Publié le par christine brunet /aloys

Comme un p’tit coqu’licot…

« Attends la fin, tu comprendras :
Un autr' l'aimait qu'elle n'aimait pas !

Et le lend'main, quand je l’ai r’vue,
Elle dormait, à moitié nue,
Dans la lumière de l'été
Au beau milieu du champ de blé... » *

Elle s’appelait Marguerite. La belle, la superbe Marguerite qui peuplait nos fantasmes d’adolescents. Lui, Maurice, un grand gaillard aux larges épaules et à la démarche conquérante, un « para » qui rentrait d’Algérie. À l’époque de mes treize ou quatorze ans, on ne disait pas « revenir de la guerre ». On « rentrait d’Algérie » comme, peu avant, on était « rentré d’Indochine ». Enfin, pour ceux qui en étaient revenus…

Avec son béret rouge et sa fourragère, tout auréolé du prestige dont jouissaient ces militaires auprès de la population, pour nous, il était un héro.
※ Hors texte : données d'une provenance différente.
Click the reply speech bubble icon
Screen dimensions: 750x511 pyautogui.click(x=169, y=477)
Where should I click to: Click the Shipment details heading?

Pas moins. Un modèle de virilité auquel nous rêvions de pouvoir un jour nous identifier.

Un an plus tôt, lors de sa seule et unique permission, nous les avions aperçus, Marguerite et lui. Étroitement enlacés, je les vois encore lentement s’éloigner sur le chemin de terre qui se perdait au milieu des blés dont la blondeur s’égayait de bleuets et de coquelicots.

Un an, ça peut paraître long ou ça peut paraître court. Tout dépend de la période de sa vie où l’on se trouve. Marguerite, elle, commençait à penser à son avenir et n’avait pas attendu son beau militaire. Elle était tombée, à ce que l’on disait, éperdument amoureuse d’un avocat parisien venu passer ses vacances dans ce coin de campagne. Ils s’étaient très vite fiancés et elle s’apprêtait à aller le rejoindre à Paris lorsque Maurice avait fait sa réapparition.
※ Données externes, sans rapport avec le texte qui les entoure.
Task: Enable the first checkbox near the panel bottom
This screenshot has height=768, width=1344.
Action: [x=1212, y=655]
Lui aussi avait changé. D’une façon indéfinissable. Un regard plus dur, si je me souviens bien. Un peu inquiétant, même. Un demi-sourire narquois figé en permanence au coin des lèvres. Comme pour bien afficher le peu que nous représentions pour lui. Comme un avertissement muet destiné à faire comprendre que rien ni personne n’était plus en mesure de s’opposer à sa volonté.

Et surtout pas Marguerite qu’il considérait comme sa propriété. Ne lui avais-je pas entendu grincer « qu’elle ne l’emporterait pas au paradis » ?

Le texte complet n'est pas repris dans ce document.